08 septiembre 2011

Abejas de cristal


Hay algo de alucinante en ese cuadro que nos ofrece Jünger, tan apacible en apariencia: el capitán Richard, a la búsqueda de un empleo, en ese jardín donde Zapparoni, industrial de gran poder y fama, le hace esperar no se sabe qué, entre abejas que resultan ser autómatas y orejas cortadas tan reales que podrían pasar por humanas. Es el horror de la técnica que se oculta tras la máscara de la paz y el confort . Las orejas resultan no ser humanas, pero le han hecho dudar a Richard y aquí está lo terrible: la indistinción entre lo humano y lo artificial. Algo semejante sucede con las abejas: autómatas e insectos se hallan mezclados y resulta difícil diferenciarlos si uno no se acerca mucho. Es el fin de un mundo, de una comunidad entre hombre y naturaleza, aplastada por esa herramienta de la Modernidad que es la técnica.
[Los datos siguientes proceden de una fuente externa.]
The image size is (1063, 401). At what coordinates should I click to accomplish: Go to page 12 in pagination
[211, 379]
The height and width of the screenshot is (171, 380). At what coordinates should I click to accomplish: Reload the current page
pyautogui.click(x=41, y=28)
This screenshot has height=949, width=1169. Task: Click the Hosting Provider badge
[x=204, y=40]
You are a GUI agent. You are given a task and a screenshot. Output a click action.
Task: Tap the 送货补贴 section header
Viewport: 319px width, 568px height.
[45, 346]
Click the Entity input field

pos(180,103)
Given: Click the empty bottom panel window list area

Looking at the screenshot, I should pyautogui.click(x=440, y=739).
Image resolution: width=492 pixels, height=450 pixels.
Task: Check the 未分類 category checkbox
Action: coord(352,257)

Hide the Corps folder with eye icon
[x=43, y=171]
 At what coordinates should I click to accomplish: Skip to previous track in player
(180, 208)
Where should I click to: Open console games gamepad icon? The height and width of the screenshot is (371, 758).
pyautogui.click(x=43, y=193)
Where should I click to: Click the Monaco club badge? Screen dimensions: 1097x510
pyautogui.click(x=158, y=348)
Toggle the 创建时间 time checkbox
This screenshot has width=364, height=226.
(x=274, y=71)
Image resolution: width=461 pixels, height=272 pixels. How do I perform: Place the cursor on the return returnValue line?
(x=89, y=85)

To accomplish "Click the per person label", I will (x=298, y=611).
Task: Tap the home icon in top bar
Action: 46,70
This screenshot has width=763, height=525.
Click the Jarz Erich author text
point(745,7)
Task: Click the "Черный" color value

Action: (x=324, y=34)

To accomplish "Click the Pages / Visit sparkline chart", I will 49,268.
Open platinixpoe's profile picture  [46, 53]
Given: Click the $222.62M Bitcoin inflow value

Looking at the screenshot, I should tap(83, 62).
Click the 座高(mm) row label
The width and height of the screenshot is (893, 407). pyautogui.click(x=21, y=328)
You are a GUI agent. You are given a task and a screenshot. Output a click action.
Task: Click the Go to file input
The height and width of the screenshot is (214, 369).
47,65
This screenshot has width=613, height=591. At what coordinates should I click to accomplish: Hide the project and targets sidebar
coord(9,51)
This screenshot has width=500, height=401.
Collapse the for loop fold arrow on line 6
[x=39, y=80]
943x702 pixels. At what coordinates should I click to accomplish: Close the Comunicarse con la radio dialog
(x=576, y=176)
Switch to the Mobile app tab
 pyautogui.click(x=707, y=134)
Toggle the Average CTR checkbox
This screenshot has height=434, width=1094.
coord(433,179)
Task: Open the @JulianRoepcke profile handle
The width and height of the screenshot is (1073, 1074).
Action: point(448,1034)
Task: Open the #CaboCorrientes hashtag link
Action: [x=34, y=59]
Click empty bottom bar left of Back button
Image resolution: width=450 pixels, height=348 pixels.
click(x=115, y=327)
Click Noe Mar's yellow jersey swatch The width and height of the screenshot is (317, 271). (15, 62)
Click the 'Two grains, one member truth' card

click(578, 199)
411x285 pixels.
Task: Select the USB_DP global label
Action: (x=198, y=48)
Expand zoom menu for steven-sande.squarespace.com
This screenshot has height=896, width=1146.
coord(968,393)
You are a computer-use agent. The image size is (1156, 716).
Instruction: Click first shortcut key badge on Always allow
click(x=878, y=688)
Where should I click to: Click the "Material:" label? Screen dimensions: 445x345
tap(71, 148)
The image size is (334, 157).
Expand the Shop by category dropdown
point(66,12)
Aquí se nos muestra, pues, Jünger de modo nítido como el reaccionario que fue, dicho sea sin el menor ánimo peyorativo: vio cómo ciertos valores podían perecer aplastados bajo la maquinaria de los tiempos nuevos y no encontró el modo de superar ese conflicto, así que se refugió en "la emboscadura". Los autómatas recolectores de miel convivían con otros muy parecidos que podían estallar en las manos (de hecho uno estalla cuando Richard, ya un poco harto, lo golpea con un palo de golf) y uno no puede estar seguro de que el loco fabricante de maniquíes que cortó las orejas a sus criaturas no llegara también a hacer estragos con los humanos.